[Excerpt]
Lopez v. Whirlpool Corp.

Decision Date28 May 2019
Docket NumberNo. 18-CV-22-LRR,18-CV-22-LRR
PartiesHEATHER LOPEZ, Plaintiff, v. WHIRLPOOL CORPORATION, Defendant.
CourtU.S. District Court — Northern District of Iowa
ORDER

TABLE OF CONTENTS

I. INTRODUCTION .............................................................................. 2

II. RELEVANT PROCEDURAL HISTORY ................................................... 2

III. SUBJECT MATTER JURISDICTION ..................................................... 2

IV. SUMMARY JUDGMENT STANDARD .................................................... 3

V. RELEVANT FACTUAL BACKGROUND .................................................. 4

A. Parties ..................................................................................... 4
B. Overview of the Dispute ............................................................... 4

VI. ANALYSIS ........................................................................................ 8

A. Sexual Harassment ..................................................................... 8
1. Parties' arguments ............................................................. 8
2. Applicable law .................................................................. 9
3. Application ..................................................................... 10
a. The fourth element of the prima facie case ..................... 10
b. The fifth element of the prima facie case ....................... 15
c. Constructive discharge .............................................. 17
B. Retaliation .............................................................................. 18
1. Parties' arguments ........................................................... 18
2. Applicable law ................................................................. 19
3. Application ..................................................................... 19

VII. CONCLUSION ................................................................................. 21

I. INTRODUCTION

The matter before the court is Defendant Whirlpool Corporation's ("Whirlpool") "Motion for Summary Judgment" ("Motion") (docket no. 32).

II. RELEVANT PROCEDURAL HISTORY

On December 20, 2017, Plaintiff Heather Lopez filed a "Petition at Law and Jury Demand" ("Petition") (docket no. 5) in the Iowa District Court for Linn County. In the Petition, Lopez alleges discrimination (Count I) and retaliation (Count II) under Title VII of the Civil Rights Act of 1964, 42 U.S.C. § 2000e et seq. ("Title VII"), and the Iowa Civil Rights Act ("ICRA"), Iowa Code section 216.6. See generally Petition ¶¶ 20-26, 30-35. On February 8, 2018, Whirlpool filed a Notice of Removal (docket no. 1), bringing the case before the court. On March 8, 2018, Whirlpool filed an Answer and Affirmative Defenses (docket no. 13).

On March 25, 2019, Whirlpool filed the Motion. On April 22, 2019, Lopez filed a Resistance ("Lopez's Resistance") (docket no. 38). On April 29, 2019, Whirlpool filed a Reply (docket no. 39). Neither party has requested oral argument, and the court finds that oral argument is unnecessary. The matter is fully submitted and ready for decision.

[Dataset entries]
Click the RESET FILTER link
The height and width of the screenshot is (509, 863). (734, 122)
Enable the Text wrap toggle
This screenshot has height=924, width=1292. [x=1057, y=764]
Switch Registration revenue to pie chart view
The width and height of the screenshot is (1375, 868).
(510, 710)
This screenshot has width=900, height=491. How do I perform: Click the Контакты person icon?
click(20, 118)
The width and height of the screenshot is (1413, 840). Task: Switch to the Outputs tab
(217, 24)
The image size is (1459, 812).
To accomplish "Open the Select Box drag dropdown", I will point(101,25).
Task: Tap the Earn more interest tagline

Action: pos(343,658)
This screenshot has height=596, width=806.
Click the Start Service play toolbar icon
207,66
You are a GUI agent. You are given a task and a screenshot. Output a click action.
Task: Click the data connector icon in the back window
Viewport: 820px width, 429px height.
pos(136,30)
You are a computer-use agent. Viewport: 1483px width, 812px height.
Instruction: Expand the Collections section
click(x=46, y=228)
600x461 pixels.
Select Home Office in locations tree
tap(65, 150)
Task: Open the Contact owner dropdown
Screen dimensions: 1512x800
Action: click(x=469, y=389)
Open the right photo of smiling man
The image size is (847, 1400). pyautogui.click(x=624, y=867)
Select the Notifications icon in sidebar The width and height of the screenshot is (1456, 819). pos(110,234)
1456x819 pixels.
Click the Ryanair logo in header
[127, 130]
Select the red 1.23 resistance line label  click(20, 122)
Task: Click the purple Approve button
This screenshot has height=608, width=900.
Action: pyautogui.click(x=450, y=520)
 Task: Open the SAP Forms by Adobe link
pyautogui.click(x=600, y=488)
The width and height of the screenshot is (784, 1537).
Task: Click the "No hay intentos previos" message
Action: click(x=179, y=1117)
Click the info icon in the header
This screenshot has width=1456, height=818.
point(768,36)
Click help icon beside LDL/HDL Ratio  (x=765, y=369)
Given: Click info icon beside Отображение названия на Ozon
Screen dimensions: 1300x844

[Tasks and exercises]
1. In the Lopez v. Whirlpool order, on what date did Lopez file her Petition in the Iowa District Court for Linn County?
2. Pick up the Lopez v. Whirlpool order after its last sentence and keep writing it.

[Answers to the exercise]
1. December 20, 2017.

2.
III. SUBJECT MATTER JURISDICTION

The court has original jurisdiction over Lopez's claim arising under Title VII. See 28 U.S.C. § 1331 ("The district courts shall have original jurisdiction of all civil actions arising under the Constitution, laws, or treaties of the United States."). The court has supplemental jurisdiction over Lopez's claim arising under the ICRA because it is so related to the claim within the court's original jurisdiction that they form part of the same case or controversy. See 28 U.S.C. § 1367(a) ("[T]he district courts shall have supplemental jurisdiction over all other claims that are so related to claims in the action within such original jurisdiction that they form part of the same case or controversy. . . .").

IV. SUMMARY JUDGMENT STANDARD

Summary judgment is appropriate "if the movant shows that there is no genuine dispute as to any material fact and the movant is entitled to a judgment as a matter of law." Fed. R. Civ. P. 56(a). "Summary judgment is proper 'if the pleadings, the discovery and disclosure materials on file, and any affidavits show'" an absence of a genuine dispute as to a material fact. Hilde v. City of Eveleth, 777 F.3d 998, 1003 (8th Cir. 2015) (quoting Torgerson v. City of Rochester, 643 F.3d 1031, 1042 (8th Cir. 2011) (en banc)). "A dispute is genuine if the evidence is such that it could cause a reasonable jury to return a verdict for either party; a fact is material if its resolution affects the outcome of the case." Massey-Diez v. Univ. of Iowa Cmty. Med. Servs., Inc., 826 F.3d 1149, 1157 (8th Cir. 2016) (quoting Gazal v. Boehringer Ingelheim Pharm., Inc., 647 F.3d 833, 837-38 (8th Cir. 2011)). "The movant 'bears the initial responsibility of informing the district court of the basis for its motion,' and must identify 'those portions of [the record] . . . which it believes demonstrate the absence of a genuine issue of material fact.'" Torgerson, 643 F.3d at 1042 (alterations in original) (quoting Celotex Corp. v. Catrett, 477 U.S. 317, 323 (1986)). Once the movant has done so, "the nonmovant must respond by submitting evidentiary materials that set out 'specific facts showing that there is a genuine issue for trial.'" Id. (quoting Celotex Corp., 477 U.S. at 324).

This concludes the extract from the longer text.